* **TEXTE EXTRAIT**:
##########
CJCE, 30 juin 1993, n° C-181/91
COUR DE JUSTICE DES COMMUNAUTÉS EUROPÉENNES
Arrêt
PARTIES
Demandeur :
Parlement européen
Défendeur :
Conseil des Communautés européennes, Commission des Communautés européennes
COMPOSITION DE LA JURIDICTION
Président :
MM. Due
Présidents de chambre :
MM. Rodríguez Iglesias, Murray
Juges :
MM. Mancini, Joliet, Schockweiler, Díez de Velasco, Kapteyn, Edward
Avocat général :
M. Jacobs
LA COUR,
1 Par requêtes du 11 juillet 1991 et du 2 octobre 1991, le Parlement a, en vertu de l'article 173 du traité CEE, demandé l'annulation, d'une part, d'un acte adopté au cours de la 1487e session du Conseil, visant à octroyer une aide spéciale au Bangladesh et, d'autre part, des mesures arrêtées par la Commission en vue d'exécuter cet acte.
2 Au cours d'une session régulière qui s'est tenue à Bruxelles les 13 et 14 mai 1991 sous la présidence de M. Jacques F. Poos, ministre des Affaires étrangères au grand-duché de Luxembourg, il a été décidé d'octroyer une aide spéciale au Bangladesh. Au point 12 du procès-verbal de cette réunion, la décision en question est décrite dans les termes suivants :
"Les États membres réunis au sein du Conseil, sur la base d'une proposition de la Commission, ont décidé, dans le cadre d'une action communautaire, d'une aide spéciale de 60 Mécus pour le Bangladesh.
La répartition entre les États membres se fera selon la clé PNB.
##########
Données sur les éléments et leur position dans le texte
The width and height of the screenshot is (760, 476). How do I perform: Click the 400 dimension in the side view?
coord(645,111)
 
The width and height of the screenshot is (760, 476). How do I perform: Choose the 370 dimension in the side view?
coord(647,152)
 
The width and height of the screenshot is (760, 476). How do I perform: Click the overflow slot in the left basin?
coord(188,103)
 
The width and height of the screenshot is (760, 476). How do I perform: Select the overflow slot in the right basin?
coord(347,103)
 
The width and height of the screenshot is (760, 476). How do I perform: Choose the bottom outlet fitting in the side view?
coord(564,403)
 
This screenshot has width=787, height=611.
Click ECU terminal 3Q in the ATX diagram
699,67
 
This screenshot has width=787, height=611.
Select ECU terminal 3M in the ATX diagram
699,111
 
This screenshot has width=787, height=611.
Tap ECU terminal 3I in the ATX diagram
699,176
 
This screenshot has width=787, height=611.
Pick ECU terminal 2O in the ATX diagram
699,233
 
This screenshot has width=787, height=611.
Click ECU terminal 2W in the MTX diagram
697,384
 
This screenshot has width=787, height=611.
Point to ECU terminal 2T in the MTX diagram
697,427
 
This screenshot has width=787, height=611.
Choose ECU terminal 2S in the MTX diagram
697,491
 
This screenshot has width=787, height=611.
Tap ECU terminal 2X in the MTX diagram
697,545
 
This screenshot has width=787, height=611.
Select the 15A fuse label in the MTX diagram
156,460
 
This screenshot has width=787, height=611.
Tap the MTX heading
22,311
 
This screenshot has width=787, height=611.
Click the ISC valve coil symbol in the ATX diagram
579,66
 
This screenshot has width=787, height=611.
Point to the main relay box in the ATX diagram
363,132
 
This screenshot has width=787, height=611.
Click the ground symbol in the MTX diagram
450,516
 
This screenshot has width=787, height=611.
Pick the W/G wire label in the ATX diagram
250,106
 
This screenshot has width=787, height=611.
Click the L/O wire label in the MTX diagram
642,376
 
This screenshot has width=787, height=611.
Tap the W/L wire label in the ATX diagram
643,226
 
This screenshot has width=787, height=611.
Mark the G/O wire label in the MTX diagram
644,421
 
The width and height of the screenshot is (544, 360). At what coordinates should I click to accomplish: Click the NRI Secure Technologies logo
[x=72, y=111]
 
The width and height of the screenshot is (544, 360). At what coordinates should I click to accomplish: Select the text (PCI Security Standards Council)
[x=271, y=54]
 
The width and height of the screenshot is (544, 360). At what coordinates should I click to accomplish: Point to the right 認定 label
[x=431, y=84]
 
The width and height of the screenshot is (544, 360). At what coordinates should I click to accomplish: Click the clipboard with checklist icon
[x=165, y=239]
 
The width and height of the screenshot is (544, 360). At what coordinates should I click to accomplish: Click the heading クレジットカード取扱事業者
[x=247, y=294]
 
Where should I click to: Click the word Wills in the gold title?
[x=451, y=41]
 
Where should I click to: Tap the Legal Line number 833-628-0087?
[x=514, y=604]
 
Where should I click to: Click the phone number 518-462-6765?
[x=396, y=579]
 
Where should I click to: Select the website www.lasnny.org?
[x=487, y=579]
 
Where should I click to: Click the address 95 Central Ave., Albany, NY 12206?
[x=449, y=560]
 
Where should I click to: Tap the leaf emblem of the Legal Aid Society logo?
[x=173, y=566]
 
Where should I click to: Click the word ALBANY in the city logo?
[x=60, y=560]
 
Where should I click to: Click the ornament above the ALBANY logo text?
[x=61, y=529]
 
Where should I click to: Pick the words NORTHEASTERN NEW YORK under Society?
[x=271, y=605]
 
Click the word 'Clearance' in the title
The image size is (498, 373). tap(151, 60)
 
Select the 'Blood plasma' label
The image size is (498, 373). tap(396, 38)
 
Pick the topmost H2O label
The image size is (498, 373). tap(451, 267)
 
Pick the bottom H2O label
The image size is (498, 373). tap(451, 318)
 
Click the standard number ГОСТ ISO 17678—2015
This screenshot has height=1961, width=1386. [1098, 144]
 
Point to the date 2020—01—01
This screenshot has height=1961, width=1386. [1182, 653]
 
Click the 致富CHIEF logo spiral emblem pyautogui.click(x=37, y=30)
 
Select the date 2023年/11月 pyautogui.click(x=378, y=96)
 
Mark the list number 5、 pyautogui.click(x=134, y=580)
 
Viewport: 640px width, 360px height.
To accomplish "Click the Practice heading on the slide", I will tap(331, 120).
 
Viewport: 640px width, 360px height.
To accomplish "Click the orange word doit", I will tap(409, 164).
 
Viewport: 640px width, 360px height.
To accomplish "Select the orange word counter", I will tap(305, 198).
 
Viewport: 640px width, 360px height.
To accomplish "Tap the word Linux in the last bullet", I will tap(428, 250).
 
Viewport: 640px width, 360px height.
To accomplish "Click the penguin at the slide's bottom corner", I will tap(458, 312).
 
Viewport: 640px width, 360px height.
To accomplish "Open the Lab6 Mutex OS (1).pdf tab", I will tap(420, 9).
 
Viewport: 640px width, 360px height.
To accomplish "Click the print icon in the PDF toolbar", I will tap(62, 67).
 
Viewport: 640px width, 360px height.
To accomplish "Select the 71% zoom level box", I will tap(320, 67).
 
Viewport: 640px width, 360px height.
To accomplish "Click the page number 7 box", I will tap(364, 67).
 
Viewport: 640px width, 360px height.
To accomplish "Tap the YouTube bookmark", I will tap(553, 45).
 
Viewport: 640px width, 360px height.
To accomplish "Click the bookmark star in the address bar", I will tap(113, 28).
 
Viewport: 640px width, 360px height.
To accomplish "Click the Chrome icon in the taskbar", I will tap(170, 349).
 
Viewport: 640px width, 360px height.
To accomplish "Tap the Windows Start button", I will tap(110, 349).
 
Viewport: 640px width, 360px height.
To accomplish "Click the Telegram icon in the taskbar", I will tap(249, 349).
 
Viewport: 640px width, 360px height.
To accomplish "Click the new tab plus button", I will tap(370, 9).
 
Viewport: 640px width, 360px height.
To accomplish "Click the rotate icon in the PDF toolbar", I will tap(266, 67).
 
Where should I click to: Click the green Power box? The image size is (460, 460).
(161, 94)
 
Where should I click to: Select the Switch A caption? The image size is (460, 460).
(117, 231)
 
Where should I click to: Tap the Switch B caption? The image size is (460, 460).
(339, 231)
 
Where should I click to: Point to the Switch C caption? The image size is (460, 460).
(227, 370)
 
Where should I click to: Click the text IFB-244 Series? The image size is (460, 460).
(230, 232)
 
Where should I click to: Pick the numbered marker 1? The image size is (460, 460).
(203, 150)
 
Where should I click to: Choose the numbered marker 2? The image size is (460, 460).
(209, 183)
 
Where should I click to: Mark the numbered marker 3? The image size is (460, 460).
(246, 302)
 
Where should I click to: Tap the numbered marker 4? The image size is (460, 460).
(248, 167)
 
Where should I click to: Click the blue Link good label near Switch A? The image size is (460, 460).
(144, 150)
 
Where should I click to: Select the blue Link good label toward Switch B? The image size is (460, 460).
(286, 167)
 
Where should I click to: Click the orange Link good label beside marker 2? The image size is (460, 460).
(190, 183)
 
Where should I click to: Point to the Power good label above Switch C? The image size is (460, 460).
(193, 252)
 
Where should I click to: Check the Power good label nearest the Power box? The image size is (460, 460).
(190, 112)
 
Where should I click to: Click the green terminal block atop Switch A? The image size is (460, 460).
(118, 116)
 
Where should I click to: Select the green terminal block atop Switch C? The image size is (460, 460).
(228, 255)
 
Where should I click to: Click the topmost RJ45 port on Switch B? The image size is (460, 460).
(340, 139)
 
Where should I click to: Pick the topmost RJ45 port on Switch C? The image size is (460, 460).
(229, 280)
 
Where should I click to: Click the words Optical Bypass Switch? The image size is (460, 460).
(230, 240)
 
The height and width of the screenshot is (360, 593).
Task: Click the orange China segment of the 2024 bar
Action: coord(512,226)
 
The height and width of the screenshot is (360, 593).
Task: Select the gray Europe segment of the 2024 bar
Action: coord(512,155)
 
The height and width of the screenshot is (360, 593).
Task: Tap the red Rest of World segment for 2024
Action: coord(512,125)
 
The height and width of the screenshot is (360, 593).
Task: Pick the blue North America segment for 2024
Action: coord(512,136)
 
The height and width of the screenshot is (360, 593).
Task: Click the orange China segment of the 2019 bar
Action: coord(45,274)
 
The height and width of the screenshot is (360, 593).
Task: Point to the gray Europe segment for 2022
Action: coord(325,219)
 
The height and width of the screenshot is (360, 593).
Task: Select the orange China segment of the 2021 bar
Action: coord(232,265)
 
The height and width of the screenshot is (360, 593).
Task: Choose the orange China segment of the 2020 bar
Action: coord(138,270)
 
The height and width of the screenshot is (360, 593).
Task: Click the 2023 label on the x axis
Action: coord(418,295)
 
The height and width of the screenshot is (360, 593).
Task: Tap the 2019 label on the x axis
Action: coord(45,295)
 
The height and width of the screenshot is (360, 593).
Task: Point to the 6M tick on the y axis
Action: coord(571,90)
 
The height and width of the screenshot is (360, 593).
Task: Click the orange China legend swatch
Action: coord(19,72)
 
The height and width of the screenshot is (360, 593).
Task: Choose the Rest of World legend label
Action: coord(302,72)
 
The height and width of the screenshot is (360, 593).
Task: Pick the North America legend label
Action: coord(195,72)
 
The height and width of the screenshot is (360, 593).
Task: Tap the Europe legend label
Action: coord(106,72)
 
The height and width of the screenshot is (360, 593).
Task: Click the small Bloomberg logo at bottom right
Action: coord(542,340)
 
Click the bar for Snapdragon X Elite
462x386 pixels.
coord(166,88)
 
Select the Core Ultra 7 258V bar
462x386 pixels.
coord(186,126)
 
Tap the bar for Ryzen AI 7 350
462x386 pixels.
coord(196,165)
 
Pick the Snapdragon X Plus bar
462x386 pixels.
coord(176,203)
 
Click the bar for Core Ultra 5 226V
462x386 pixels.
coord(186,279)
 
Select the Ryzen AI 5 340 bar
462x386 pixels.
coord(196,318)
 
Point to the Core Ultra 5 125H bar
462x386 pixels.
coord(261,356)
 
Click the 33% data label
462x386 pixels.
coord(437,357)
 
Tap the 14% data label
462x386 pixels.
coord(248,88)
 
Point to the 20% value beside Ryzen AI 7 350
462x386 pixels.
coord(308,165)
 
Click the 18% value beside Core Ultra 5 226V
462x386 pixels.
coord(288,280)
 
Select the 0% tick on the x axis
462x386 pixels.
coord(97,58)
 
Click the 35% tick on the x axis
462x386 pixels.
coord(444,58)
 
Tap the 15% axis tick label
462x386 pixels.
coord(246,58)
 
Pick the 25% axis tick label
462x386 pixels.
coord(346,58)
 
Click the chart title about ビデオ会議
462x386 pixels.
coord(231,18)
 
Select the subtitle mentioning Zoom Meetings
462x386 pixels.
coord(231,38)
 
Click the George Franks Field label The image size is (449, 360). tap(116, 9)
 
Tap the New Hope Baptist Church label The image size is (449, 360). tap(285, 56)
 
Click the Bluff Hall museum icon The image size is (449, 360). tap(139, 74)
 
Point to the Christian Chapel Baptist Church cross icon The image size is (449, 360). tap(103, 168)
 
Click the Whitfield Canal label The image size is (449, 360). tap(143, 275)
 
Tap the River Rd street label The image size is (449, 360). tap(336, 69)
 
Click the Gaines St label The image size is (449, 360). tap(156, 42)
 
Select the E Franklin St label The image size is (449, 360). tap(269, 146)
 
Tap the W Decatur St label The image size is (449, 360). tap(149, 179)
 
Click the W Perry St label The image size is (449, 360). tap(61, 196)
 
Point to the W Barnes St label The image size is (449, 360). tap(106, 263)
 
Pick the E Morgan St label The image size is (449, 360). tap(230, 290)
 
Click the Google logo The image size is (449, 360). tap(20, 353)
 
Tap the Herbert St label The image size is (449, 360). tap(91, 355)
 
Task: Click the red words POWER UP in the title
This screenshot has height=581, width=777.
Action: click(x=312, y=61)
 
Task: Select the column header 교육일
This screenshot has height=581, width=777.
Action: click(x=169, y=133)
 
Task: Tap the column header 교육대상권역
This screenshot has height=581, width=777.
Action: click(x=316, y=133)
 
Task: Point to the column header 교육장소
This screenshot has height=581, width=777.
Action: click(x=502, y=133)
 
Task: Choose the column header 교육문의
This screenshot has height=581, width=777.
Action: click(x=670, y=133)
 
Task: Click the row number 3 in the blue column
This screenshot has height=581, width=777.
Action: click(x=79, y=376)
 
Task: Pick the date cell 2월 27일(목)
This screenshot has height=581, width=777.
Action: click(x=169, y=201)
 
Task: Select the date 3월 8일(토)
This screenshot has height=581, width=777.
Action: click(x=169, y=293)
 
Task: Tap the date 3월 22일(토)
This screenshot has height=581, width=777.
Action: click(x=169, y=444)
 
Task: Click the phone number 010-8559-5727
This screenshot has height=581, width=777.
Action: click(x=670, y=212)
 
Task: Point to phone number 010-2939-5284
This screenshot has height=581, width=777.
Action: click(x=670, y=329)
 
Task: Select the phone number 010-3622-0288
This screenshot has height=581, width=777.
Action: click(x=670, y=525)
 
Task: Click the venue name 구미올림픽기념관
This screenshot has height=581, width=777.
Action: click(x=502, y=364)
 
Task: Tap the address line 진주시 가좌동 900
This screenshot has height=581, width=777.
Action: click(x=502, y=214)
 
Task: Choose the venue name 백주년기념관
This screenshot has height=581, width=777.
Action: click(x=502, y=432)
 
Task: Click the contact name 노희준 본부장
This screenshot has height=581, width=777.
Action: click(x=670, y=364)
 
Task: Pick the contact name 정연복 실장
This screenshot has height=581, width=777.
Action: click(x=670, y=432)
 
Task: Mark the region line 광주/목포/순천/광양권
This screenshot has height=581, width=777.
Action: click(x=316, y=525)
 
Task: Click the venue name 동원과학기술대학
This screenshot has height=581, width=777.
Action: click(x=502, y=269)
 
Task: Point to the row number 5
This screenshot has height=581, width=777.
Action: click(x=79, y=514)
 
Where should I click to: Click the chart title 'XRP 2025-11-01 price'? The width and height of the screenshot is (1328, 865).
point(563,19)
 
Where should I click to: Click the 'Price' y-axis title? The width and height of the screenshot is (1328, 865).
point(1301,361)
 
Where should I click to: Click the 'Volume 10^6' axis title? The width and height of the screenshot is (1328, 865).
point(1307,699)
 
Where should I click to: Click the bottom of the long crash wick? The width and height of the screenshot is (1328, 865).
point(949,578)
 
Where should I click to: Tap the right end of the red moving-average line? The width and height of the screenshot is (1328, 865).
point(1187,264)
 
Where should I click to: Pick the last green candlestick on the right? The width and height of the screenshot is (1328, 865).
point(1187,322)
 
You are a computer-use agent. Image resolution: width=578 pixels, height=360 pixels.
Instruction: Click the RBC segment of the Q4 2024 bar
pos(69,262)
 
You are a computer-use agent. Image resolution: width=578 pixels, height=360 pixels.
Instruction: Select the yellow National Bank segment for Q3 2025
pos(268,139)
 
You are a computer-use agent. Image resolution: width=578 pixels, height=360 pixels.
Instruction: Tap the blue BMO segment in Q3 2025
##########
* **TRAVAIL À FAIRE**:
A. Dites si chacune des affirmations suivantes est conforme à l'arrêt, en répondant par oui ou par non et en citant les mots décisifs : (i) le Parlement a saisi la Cour par deux requêtes ; (ii) la session du Conseil s'est tenue à Luxembourg ; (iii) l'aide spéciale accordée au Bangladesh s'élève à 60 Mécus.
B. Extrayez de l'arrêt le passage allant de « 2 Au cours d'une » jusqu'à « pour le Bangladesh. » inclus.
Ces données n'ont aucun rapport avec l'arrêt.

* **CORRIGÉS PAR EXERCICE**:
A.
(i) Oui : « Par requêtes du 11 juillet 1991 et du 2 octobre 1991 ».
(ii) Non : « s'est tenue à Bruxelles les 13 et 14 mai 1991 ».
(iii) Oui : « d'une aide spéciale de 60 Mécus pour le Bangladesh ».

B.
2 Au cours d'une session régulière qui s'est tenue à Bruxelles les 13 et 14 mai 1991 sous la présidence de M. Jacques F. Poos, ministre des Affaires étrangères au grand-duché de Luxembourg, il a été décidé d'octroyer une aide spéciale au Bangladesh. Au point 12 du procès-verbal de cette réunion, la décision en question est décrite dans les termes suivants :
"Les États membres réunis au sein du Conseil, sur la base d'une proposition de la Commission, ont décidé, dans le cadre d'une action communautaire, d'une aide spéciale de 60 Mécus pour le Bangladesh.